◆ **WORK TO BE COMPLETED**
Copy each entry as written.

◆ **Stored data entries**
───
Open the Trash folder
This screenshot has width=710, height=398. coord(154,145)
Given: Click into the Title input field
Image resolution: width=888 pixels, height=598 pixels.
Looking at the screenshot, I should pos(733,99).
───
◆ **EXERCISE RESULT**
Open the Trash folder
This screenshot has width=710, height=398. coord(154,145)
Given: Click into the Title input field
Image resolution: width=888 pixels, height=598 pixels.
Looking at the screenshot, I should pos(733,99).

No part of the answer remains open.